Les quatre hommes graciés travaillaient en 2007 pour la firme Blackwater, rebaptisée depuis Academi, qui assurait la sécurité de dignitaires américains en déplacement en Irak.

Selon le département de la Justice, ils étaient à bord d’un convoi blindé qui a ouvert le feu sans justification sur des civils circulant sur une place fréquentée dans la capitale irakienne, tuant au moins 14 personnes et en blessant des dizaines d’autres.

Le dirigeant de Blackwater à l’époque, Erik Prince, un partisan du président sortant qui est le frère de la secrétaire à l’Éducation des États-Unis, Betsy DeVos, soutenait que le convoi avait été attaqué par des « insurgés » et que ses employés avaient ouvert le feu en légitime défense.

Les procédures lancées contre les quatre accusés ont tourné court en 2009 après qu’un tribunal a conclu que leurs droits constitutionnels avaient été violés. La décision a cependant été portée en appel, ce qui a conduit à de lourdes peines d’emprisonnement qui ont été revues à la baisse au cours des dernières années.

Joe Biden, qui était vice-président au moment de l’annonce de l’interruption des procédures, avait promis publiquement qu’un appel aurait lieu, suscitant des accusations d’ingérence de partisans des ex-militaires qui parlent d’eux comme des « Biden 4 » pour rappeler son rôle dans le dossier.

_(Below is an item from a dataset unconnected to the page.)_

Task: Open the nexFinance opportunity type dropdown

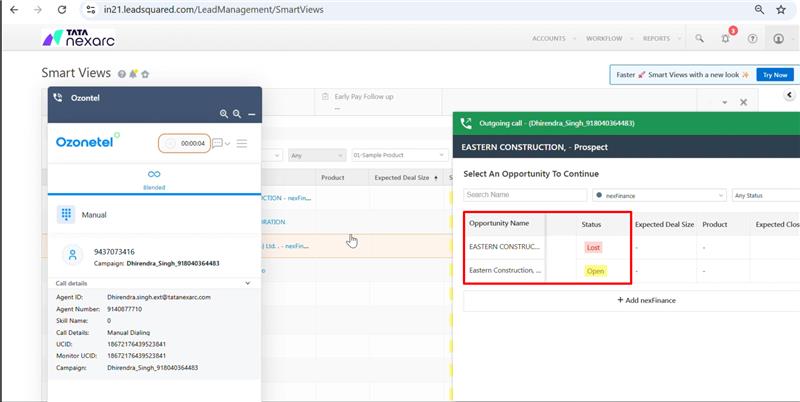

Dans un communiqué publié mardi, la Maison-Blanche a indiqué que l’idée d’accorder un pardon aux ex-militaires était « largement soutenue par le public » américain et se justifiait notamment par des irrégularités alléguées dans l’enquête menée à l’époque en Irak.

Le gouvernement irakien, cité par l’Agence France-Presse, juge pour sa part que le pardon accordé par Donald Trump est en « contradiction » avec « l’attachement déclaré de l’administration américaine aux droits de l’homme, à la justice et à l’État de droit ».